Estaban muy separados unos de otros, pero su éxito dependía de la sincronización que aplicarían como una máquina inhumana. Todo el tiempo emitían o recibían mensajes en código. A cada rato sus ojos se posaban en los relojes y miraban sucederse, segundo a segundo, los números digitales.
Era fundamental que brindaran protección a los niños. Para eso no sólo cada agente debía poner el máximo esmero, sino que se había incorporado más personal femenino de lo habitual. La consigna establecía que, apenas se desencadenaran las acciones, había que sacarlos velozmente del rancho y conducirlos fuera del cerco, aunque hubiera resistencia por parte de los mismos niños.
Desde los diferentes puestos de observación partían señales sobre el movimiento de los Héroes. Se registró la llegada del convoy, la inspección antes de cruzar el pórtico de acero, su estacionamiento en el perímetro y el bullicioso inicio de la descarga.

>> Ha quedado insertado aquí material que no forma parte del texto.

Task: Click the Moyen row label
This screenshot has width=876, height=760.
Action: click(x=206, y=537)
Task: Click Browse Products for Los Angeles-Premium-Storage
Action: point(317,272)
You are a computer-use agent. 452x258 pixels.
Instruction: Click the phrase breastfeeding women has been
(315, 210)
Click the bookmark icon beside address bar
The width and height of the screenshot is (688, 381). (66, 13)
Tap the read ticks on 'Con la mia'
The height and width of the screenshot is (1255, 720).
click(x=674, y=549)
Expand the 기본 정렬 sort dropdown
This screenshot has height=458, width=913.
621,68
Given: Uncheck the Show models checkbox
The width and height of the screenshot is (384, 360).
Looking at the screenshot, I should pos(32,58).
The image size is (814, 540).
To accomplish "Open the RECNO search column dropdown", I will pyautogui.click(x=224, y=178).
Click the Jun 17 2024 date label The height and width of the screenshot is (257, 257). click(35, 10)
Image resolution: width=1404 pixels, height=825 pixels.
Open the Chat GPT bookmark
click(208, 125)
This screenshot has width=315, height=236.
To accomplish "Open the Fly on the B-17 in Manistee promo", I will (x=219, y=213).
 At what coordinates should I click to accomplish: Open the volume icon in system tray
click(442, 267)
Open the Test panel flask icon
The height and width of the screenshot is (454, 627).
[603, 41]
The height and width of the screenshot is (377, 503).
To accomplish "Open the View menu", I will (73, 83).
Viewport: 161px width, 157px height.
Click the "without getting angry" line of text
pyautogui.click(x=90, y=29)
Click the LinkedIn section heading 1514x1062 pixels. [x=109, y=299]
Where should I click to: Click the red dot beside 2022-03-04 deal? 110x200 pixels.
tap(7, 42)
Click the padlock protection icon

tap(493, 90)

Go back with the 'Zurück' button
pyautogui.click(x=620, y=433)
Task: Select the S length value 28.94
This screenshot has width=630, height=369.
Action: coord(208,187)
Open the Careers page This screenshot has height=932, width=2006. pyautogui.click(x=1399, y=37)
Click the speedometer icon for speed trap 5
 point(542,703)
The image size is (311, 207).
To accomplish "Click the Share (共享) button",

También se contaron los hombres, mujeres y niños que se alineaban junto a los establos en espera de las camionetas con la droga. La media docena de agentes que aguardaban en el fondo de los túneles, por su parte, identificaban a cada una de las personas que había descendido para recibir los cajones que bajarían por el montacargas. Las instrucciones ordenaban que no se iniciara la acción hasta que casi todos los miembros de la comunidad estuvieran fuera del edificio y al alcance de los agentes: los integrantes de ese tipo de comunidad estaban dispuestos a la inmolación, y alguno podría prender fuego a la fortaleza, como sucedió en Waco.